PERIODONTOLOGY
The definition of gingival recession is “localized loss of clinical attachment”. Visually, a patient will observe gum recession and exposure of the root surface and teeth will consequently appear “longer”.
This root denudation may be accompanied by sensitivity to cold, hot and sour stimuli. Additionally, the exposed root surface is more susceptible to caries (tooth decay). Finally, for patients with esthetic demands (and especially for those with a high smile line) root exposure has a negative effect on the overall smile esthetics. The reason behind compromised esthetics is that gum recession and root exposure makes the teeth look unnaturally longer.
There is a number of etiologic factors that may cause gingival recession. Recession may often occur as a sequel to periodontitis. In periodontally healthy individuals recession may be related to traumatic tooth brushing, presence of aberrant frenum, tongue piercing or orthodontic treatment.
In terms of treatment, the first goal is the identification and reversal of the etiologic factor in order to prevent further progression of the recession as well as guarantee stable results post intervention.
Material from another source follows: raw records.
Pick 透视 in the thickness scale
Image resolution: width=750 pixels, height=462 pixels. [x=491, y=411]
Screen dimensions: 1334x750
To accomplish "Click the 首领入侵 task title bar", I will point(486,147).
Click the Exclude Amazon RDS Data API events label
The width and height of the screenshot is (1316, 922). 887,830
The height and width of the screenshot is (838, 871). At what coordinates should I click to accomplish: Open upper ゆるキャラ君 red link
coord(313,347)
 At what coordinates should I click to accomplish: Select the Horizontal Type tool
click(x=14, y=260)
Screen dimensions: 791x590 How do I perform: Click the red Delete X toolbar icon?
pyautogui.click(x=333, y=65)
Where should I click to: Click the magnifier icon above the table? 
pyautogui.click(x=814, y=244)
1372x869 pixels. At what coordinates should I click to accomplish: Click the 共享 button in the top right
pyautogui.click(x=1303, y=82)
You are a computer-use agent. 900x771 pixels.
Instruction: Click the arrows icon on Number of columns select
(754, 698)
Following that, restoration of the lost gingival tissue takes place through a periodontal plastic surgery procedure. This procedure involves a harvesting of a soft tissue graft from the hard palate (roof of the mouth) in a laparoscopic, so to speak, manner. Secondary to that, the graft is placed and sutured in the area of recession.
This type of graft is called “connective tissue graft” and is considered the gold standard in recession treatment. When the conditions allow for it, as an alternative to a connective tissue graft, patients may opt for an allograft or xenograft (a commercially ready graft) in order to avoid graft harvesting. In our clinic we offer a wide variety of treatment with emphasis on microsurgery in order to maximize results and facilitate healing.